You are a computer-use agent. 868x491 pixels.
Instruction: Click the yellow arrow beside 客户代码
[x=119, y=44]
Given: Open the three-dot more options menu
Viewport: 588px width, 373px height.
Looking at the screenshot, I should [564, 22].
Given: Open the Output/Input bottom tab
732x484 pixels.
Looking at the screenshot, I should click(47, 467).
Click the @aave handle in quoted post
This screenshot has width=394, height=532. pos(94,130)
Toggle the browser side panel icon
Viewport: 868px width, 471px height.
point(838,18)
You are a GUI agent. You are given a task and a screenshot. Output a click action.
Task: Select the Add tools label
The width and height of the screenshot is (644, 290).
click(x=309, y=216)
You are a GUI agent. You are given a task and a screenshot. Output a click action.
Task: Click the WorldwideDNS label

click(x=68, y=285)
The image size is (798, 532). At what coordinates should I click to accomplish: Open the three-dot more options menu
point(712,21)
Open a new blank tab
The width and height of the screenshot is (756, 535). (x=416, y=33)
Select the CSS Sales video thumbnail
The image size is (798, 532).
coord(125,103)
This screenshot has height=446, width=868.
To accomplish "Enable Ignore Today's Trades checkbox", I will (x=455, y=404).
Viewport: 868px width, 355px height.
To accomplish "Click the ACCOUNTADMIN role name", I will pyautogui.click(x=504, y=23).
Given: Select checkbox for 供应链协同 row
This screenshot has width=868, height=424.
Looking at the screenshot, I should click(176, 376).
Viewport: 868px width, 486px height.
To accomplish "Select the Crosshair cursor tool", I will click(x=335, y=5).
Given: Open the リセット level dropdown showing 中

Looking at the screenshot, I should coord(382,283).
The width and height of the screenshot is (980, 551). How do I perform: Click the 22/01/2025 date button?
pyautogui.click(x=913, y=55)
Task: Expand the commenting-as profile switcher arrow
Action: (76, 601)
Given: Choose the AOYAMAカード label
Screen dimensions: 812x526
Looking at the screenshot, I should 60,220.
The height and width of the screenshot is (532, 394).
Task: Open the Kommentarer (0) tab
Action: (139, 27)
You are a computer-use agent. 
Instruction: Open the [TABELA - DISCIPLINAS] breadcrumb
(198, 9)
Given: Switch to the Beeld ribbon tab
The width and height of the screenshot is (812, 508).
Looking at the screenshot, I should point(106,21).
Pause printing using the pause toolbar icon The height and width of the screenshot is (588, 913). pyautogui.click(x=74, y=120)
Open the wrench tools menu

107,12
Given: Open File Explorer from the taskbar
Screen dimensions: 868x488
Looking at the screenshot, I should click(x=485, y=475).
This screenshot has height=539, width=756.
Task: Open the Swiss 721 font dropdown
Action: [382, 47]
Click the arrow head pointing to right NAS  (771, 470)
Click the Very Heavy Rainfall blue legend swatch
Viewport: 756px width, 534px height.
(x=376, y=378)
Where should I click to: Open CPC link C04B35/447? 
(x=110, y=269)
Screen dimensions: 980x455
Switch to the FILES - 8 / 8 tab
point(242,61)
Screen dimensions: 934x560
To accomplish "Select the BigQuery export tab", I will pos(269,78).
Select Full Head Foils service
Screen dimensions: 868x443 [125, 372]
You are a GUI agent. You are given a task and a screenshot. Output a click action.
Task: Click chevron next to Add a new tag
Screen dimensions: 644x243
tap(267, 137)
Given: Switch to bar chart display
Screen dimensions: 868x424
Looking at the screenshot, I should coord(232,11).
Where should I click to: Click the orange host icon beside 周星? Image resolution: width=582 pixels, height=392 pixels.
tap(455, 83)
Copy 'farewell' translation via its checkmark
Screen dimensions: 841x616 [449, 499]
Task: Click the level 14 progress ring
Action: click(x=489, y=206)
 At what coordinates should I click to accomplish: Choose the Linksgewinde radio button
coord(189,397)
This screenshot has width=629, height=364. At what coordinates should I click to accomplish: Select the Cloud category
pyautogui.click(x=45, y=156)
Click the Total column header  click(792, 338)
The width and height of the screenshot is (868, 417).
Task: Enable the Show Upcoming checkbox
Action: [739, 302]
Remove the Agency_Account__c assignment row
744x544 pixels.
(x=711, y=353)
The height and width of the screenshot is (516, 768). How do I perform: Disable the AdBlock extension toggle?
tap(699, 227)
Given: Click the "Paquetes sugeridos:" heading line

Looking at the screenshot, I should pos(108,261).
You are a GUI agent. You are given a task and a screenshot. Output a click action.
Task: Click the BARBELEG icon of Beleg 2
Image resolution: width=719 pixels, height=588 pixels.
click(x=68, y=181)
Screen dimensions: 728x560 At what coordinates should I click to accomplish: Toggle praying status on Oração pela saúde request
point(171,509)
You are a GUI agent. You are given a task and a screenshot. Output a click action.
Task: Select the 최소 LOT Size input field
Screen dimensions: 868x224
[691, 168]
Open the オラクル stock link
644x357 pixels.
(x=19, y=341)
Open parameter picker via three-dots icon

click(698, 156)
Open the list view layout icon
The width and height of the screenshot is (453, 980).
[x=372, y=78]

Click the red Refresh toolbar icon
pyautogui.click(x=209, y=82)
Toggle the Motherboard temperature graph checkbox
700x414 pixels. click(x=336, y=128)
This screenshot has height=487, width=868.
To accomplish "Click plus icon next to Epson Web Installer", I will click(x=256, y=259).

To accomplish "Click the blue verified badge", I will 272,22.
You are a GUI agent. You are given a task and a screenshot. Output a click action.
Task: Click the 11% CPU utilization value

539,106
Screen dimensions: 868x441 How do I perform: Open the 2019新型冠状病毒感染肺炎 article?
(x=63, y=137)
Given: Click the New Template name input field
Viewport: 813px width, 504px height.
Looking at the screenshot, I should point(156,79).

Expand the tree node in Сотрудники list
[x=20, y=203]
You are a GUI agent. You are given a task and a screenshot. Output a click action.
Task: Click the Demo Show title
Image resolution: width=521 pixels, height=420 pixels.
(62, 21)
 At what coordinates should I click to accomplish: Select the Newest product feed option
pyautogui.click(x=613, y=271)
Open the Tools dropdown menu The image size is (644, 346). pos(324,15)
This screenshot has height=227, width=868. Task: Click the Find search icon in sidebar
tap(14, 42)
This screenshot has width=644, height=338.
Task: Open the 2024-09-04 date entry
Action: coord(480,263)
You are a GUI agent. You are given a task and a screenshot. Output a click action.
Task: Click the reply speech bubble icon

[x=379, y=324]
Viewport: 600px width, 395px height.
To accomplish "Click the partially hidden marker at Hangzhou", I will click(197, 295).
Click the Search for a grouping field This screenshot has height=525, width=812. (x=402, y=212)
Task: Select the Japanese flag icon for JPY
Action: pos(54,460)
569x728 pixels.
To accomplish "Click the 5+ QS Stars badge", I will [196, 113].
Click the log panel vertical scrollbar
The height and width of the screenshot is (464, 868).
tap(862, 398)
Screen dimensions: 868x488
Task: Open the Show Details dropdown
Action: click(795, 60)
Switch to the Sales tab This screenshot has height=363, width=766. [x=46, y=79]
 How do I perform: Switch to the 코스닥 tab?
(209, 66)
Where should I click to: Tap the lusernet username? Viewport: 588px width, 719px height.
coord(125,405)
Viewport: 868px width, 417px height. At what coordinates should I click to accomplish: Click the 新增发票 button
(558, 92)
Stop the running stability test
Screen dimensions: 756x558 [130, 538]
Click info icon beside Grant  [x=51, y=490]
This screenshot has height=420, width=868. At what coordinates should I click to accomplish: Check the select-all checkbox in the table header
============
→ Your objective
Look above for the line with "Task: Click the 11% CPU utilization value" and the line with "Switch to the Sales", and reproduce exactly those two lines plus every line between, nothing more.

→ Completed task
Task: Click the 11% CPU utilization value

539,106
Screen dimensions: 868x441 How do I perform: Open the 2019新型冠状病毒感染肺炎 article?
(x=63, y=137)
Given: Click the New Template name input field
Viewport: 813px width, 504px height.
Looking at the screenshot, I should point(156,79).

Expand the tree node in Сотрудники list
[x=20, y=203]
You are a GUI agent. You are given a task and a screenshot. Output a click action.
Task: Click the Demo Show title
Image resolution: width=521 pixels, height=420 pixels.
(62, 21)
 At what coordinates should I click to accomplish: Select the Newest product feed option
pyautogui.click(x=613, y=271)
Open the Tools dropdown menu The image size is (644, 346). pos(324,15)
This screenshot has height=227, width=868. Task: Click the Find search icon in sidebar
tap(14, 42)
This screenshot has width=644, height=338.
Task: Open the 2024-09-04 date entry
Action: coord(480,263)
You are a GUI agent. You are given a task and a screenshot. Output a click action.
Task: Click the reply speech bubble icon

[x=379, y=324]
Viewport: 600px width, 395px height.
To accomplish "Click the partially hidden marker at Hangzhou", I will click(197, 295).
Click the Search for a grouping field This screenshot has height=525, width=812. (x=402, y=212)
Task: Select the Japanese flag icon for JPY
Action: pos(54,460)
569x728 pixels.
To accomplish "Click the 5+ QS Stars badge", I will [196, 113].
Click the log panel vertical scrollbar
The height and width of the screenshot is (464, 868).
tap(862, 398)
Screen dimensions: 868x488
Task: Open the Show Details dropdown
Action: click(795, 60)
Switch to the Sales tab This screenshot has height=363, width=766. [x=46, y=79]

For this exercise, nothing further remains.